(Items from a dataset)
+ + + + +

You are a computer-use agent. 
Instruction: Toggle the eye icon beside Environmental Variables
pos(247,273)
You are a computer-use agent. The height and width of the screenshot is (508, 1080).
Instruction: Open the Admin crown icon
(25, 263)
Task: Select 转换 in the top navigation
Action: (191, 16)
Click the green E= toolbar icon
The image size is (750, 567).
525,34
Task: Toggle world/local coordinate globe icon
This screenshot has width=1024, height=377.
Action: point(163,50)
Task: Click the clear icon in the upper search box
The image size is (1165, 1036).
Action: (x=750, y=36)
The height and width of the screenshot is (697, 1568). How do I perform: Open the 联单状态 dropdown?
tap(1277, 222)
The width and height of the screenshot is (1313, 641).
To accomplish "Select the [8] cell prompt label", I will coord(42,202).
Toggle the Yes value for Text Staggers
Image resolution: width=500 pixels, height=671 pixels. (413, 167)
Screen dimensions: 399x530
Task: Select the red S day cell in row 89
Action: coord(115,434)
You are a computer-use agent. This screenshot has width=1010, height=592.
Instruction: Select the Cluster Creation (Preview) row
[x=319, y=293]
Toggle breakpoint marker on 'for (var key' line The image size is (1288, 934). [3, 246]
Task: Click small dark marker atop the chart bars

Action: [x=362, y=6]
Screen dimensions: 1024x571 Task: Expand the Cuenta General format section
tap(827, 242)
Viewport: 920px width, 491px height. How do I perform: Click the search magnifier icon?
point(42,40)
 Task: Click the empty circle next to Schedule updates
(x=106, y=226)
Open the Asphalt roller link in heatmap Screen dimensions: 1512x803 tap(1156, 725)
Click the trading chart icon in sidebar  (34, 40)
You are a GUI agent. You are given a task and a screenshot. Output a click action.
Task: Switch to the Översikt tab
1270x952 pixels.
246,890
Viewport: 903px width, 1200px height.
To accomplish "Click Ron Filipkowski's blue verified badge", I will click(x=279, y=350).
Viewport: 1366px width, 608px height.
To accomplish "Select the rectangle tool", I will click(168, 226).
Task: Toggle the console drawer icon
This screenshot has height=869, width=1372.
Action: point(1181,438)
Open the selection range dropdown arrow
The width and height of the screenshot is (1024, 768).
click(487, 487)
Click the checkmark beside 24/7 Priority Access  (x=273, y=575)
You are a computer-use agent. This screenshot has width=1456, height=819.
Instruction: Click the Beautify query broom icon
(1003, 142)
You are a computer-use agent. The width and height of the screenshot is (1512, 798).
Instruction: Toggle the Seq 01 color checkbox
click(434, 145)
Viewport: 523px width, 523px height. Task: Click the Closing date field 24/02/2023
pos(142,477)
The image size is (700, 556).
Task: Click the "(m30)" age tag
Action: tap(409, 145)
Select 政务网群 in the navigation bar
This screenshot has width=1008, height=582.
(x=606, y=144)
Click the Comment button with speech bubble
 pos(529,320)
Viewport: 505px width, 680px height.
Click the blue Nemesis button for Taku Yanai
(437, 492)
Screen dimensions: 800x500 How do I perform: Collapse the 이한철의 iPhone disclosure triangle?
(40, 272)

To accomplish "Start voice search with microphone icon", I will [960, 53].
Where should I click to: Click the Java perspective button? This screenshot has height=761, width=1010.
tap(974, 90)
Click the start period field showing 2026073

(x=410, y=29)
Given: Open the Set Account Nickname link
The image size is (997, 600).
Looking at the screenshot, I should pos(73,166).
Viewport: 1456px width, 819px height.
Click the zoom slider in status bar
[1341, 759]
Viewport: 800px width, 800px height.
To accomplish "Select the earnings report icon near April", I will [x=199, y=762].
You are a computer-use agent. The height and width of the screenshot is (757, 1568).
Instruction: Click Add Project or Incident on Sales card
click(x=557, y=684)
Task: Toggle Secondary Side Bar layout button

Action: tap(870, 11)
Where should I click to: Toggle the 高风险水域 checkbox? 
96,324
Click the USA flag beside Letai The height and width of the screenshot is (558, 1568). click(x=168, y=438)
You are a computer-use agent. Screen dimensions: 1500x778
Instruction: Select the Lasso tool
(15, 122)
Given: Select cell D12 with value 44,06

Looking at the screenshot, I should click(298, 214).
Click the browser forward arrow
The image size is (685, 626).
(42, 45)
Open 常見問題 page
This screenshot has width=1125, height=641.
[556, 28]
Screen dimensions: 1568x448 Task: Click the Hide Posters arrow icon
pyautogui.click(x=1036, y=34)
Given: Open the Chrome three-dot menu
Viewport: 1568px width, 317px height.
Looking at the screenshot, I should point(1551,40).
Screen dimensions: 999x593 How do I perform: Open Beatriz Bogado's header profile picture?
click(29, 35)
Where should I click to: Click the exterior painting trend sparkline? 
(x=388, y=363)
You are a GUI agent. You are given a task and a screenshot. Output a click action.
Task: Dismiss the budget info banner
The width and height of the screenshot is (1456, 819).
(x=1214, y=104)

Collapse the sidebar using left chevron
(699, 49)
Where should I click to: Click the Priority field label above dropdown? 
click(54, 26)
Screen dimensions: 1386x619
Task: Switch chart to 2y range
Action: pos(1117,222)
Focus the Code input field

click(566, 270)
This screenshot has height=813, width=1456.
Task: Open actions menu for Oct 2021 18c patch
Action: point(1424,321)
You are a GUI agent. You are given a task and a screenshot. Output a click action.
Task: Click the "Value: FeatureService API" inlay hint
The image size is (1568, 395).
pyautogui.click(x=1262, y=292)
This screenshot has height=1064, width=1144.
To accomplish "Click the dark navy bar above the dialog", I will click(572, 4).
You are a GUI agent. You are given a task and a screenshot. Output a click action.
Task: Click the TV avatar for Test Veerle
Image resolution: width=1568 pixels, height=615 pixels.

+ + + + +

**Activity:** Each record above must be given again exactly.

**Exercise solution:**
You are a computer-use agent. 
Instruction: Toggle the eye icon beside Environmental Variables
pos(247,273)
You are a computer-use agent. The height and width of the screenshot is (508, 1080).
Instruction: Open the Admin crown icon
(25, 263)
Task: Select 转换 in the top navigation
Action: (191, 16)
Click the green E= toolbar icon
The image size is (750, 567).
525,34
Task: Toggle world/local coordinate globe icon
This screenshot has width=1024, height=377.
Action: point(163,50)
Task: Click the clear icon in the upper search box
The image size is (1165, 1036).
Action: (x=750, y=36)
The height and width of the screenshot is (697, 1568). How do I perform: Open the 联单状态 dropdown?
tap(1277, 222)
The width and height of the screenshot is (1313, 641).
To accomplish "Select the [8] cell prompt label", I will coord(42,202).
Toggle the Yes value for Text Staggers
Image resolution: width=500 pixels, height=671 pixels. (413, 167)
Screen dimensions: 399x530
Task: Select the red S day cell in row 89
Action: coord(115,434)
You are a computer-use agent. This screenshot has width=1010, height=592.
Instruction: Select the Cluster Creation (Preview) row
[x=319, y=293]
Toggle breakpoint marker on 'for (var key' line The image size is (1288, 934). [3, 246]
Task: Click small dark marker atop the chart bars

Action: [x=362, y=6]
Screen dimensions: 1024x571 Task: Expand the Cuenta General format section
tap(827, 242)
Viewport: 920px width, 491px height. How do I perform: Click the search magnifier icon?
point(42,40)
 Task: Click the empty circle next to Schedule updates
(x=106, y=226)
Open the Asphalt roller link in heatmap Screen dimensions: 1512x803 tap(1156, 725)
Click the trading chart icon in sidebar  (34, 40)
You are a GUI agent. You are given a task and a screenshot. Output a click action.
Task: Switch to the Översikt tab
1270x952 pixels.
246,890
Viewport: 903px width, 1200px height.
To accomplish "Click Ron Filipkowski's blue verified badge", I will click(x=279, y=350).
Viewport: 1366px width, 608px height.
To accomplish "Select the rectangle tool", I will click(168, 226).
Task: Toggle the console drawer icon
This screenshot has height=869, width=1372.
Action: point(1181,438)
Open the selection range dropdown arrow
The width and height of the screenshot is (1024, 768).
click(487, 487)
Click the checkmark beside 24/7 Priority Access  (x=273, y=575)
You are a computer-use agent. This screenshot has width=1456, height=819.
Instruction: Click the Beautify query broom icon
(1003, 142)
You are a computer-use agent. The width and height of the screenshot is (1512, 798).
Instruction: Toggle the Seq 01 color checkbox
click(434, 145)
Viewport: 523px width, 523px height. Task: Click the Closing date field 24/02/2023
pos(142,477)
The image size is (700, 556).
Task: Click the "(m30)" age tag
Action: tap(409, 145)
Select 政务网群 in the navigation bar
This screenshot has width=1008, height=582.
(x=606, y=144)
Click the Comment button with speech bubble
 pos(529,320)
Viewport: 505px width, 680px height.
Click the blue Nemesis button for Taku Yanai
(437, 492)
Screen dimensions: 800x500 How do I perform: Collapse the 이한철의 iPhone disclosure triangle?
(40, 272)

To accomplish "Start voice search with microphone icon", I will [960, 53].
Where should I click to: Click the Java perspective button? This screenshot has height=761, width=1010.
tap(974, 90)
Click the start period field showing 2026073

(x=410, y=29)
Given: Open the Set Account Nickname link
The image size is (997, 600).
Looking at the screenshot, I should pos(73,166).
Viewport: 1456px width, 819px height.
Click the zoom slider in status bar
[1341, 759]
Viewport: 800px width, 800px height.
To accomplish "Select the earnings report icon near April", I will [x=199, y=762].
You are a computer-use agent. The height and width of the screenshot is (757, 1568).
Instruction: Click Add Project or Incident on Sales card
click(x=557, y=684)
Task: Toggle Secondary Side Bar layout button

Action: tap(870, 11)
Where should I click to: Toggle the 高风险水域 checkbox? 
96,324
Click the USA flag beside Letai The height and width of the screenshot is (558, 1568). click(x=168, y=438)
You are a computer-use agent. Screen dimensions: 1500x778
Instruction: Select the Lasso tool
(15, 122)
Given: Select cell D12 with value 44,06

Looking at the screenshot, I should click(298, 214).
Click the browser forward arrow
The image size is (685, 626).
(42, 45)
Open 常見問題 page
This screenshot has width=1125, height=641.
[556, 28]
Screen dimensions: 1568x448 Task: Click the Hide Posters arrow icon
pyautogui.click(x=1036, y=34)
Given: Open the Chrome three-dot menu
Viewport: 1568px width, 317px height.
Looking at the screenshot, I should point(1551,40).
Screen dimensions: 999x593 How do I perform: Open Beatriz Bogado's header profile picture?
click(29, 35)
Where should I click to: Click the exterior painting trend sparkline? 
(x=388, y=363)
You are a GUI agent. You are given a task and a screenshot. Output a click action.
Task: Dismiss the budget info banner
The width and height of the screenshot is (1456, 819).
(x=1214, y=104)

Collapse the sidebar using left chevron
(699, 49)
Where should I click to: Click the Priority field label above dropdown? 
click(54, 26)
Screen dimensions: 1386x619
Task: Switch chart to 2y range
Action: pos(1117,222)
Focus the Code input field

click(566, 270)
This screenshot has height=813, width=1456.
Task: Open actions menu for Oct 2021 18c patch
Action: point(1424,321)
You are a GUI agent. You are given a task and a screenshot. Output a click action.
Task: Click the "Value: FeatureService API" inlay hint
The image size is (1568, 395).
pyautogui.click(x=1262, y=292)
This screenshot has height=1064, width=1144.
To accomplish "Click the dark navy bar above the dialog", I will click(572, 4).
You are a GUI agent. You are given a task and a screenshot. Output a click action.
Task: Click the TV avatar for Test Veerle
Image resolution: width=1568 pixels, height=615 pixels.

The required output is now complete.